Our words form us whether or not we pay attention to how they are doing so. The church is starving for a richer picture of the God we worship.
God speaks through Balaam's donkey and speaks through flawed humans. So is using worship cliches or cliche practices that much of a problem, as long as we're sincere?
The answer = when your congregation's worship language includes only a couple names for or aspects of God, then worshipers receive an imbalanced understanding of God.
Worship language deserves far more attention than it gets in the average congregation.
Ron writes, "Christians frequently talk about salvation as 'inviting Jesus into my heart," as if the day you got saved, you made a bargain with God. That's such an incomplete understanding of salvation and especially dangerous in our consumer culture."
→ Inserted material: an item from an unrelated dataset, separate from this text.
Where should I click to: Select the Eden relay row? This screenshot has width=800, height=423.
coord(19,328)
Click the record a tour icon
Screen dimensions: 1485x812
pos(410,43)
Debra writes, "Our words form us whether or not we pay attention to how they are doing so. Just as children quickly learn to speak with the vocabulary, tones, and inflections of their parents, so we learn to 'speak' our spiritual lives with the words and tones, with the emotional and theological range, of what we experience at worship.
"The [church] is starving for a richer picture of the [God] we worship," Debra writes.
To discuss how songs picture God, Worship Words quotes Lester Ruth's research on Trinitarian language in contemporary worship music. Ruth, who teaches worship and liturgy at Asbury Theological Seminary, used Christian Copyright Licensing Information (CCLI) top 25 song data from 1989-2004. (Many songs stayed so popular that only 72 songs made the list during that time).
None of the songs named the Trinity or God's triune nature. Just 3 songs mentioned all three persons of the Trinity. Most named only Jesus.
This research demonstrates the difference between how God is spoken of in contemporary worship song and how the Bible speaks of God.